Is it necessary to define the ictal onset zone with EEG prior to performing resective epilepsy surgery?

When evaluating candidates for neurosurgical treatment for medically intractable epilepsy, is it always necessary to define the region of seizure onset with EEG? A simple answer to this question is not possible. There are specific situations where surgery is commonly performed without clear EEG ictal localization, and other situations where electrical localization is mandatory. However, opinions differ in many other situations. What are the core issues for determining when EEG localization is necessary? Neuroimaging is imperfect. It does not always accurately identify the site of seizure origination, because seizures do not always arise from visible structural lesions. EEG localization is also imperfect, as well as expensive and time consuming. Sometimes the site of origin is not identified, or a region of spread is misidentified as site of origin.

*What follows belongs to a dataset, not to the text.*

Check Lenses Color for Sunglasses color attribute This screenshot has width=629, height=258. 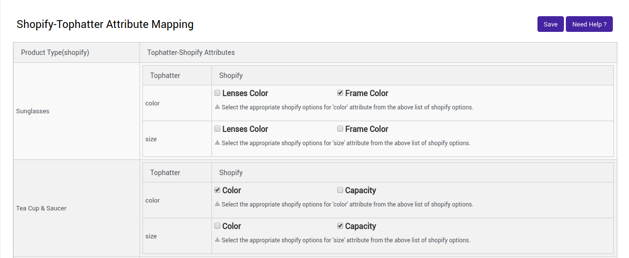(217, 93)
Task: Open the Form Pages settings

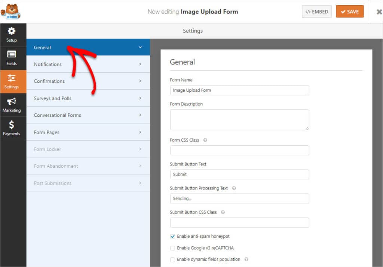Action: (88, 132)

False localization and lateralization can occur. Finally, epilepsy surgery is imperfect. It can produce life-changing results, but it carries risk, and surgical failure is not rare. The limitations of these methods, and the high stakes of epilepsy surgery imply that we should be very cautious to omit EEG studies. The desire to improve access to epilepsy surgery, and to minimize the expense and risk from inpatient EEG studies, must be weighed against the possibility of an ineffective resection. To improve outcomes, improvements in both neuroimaging and EEG techniques are needed.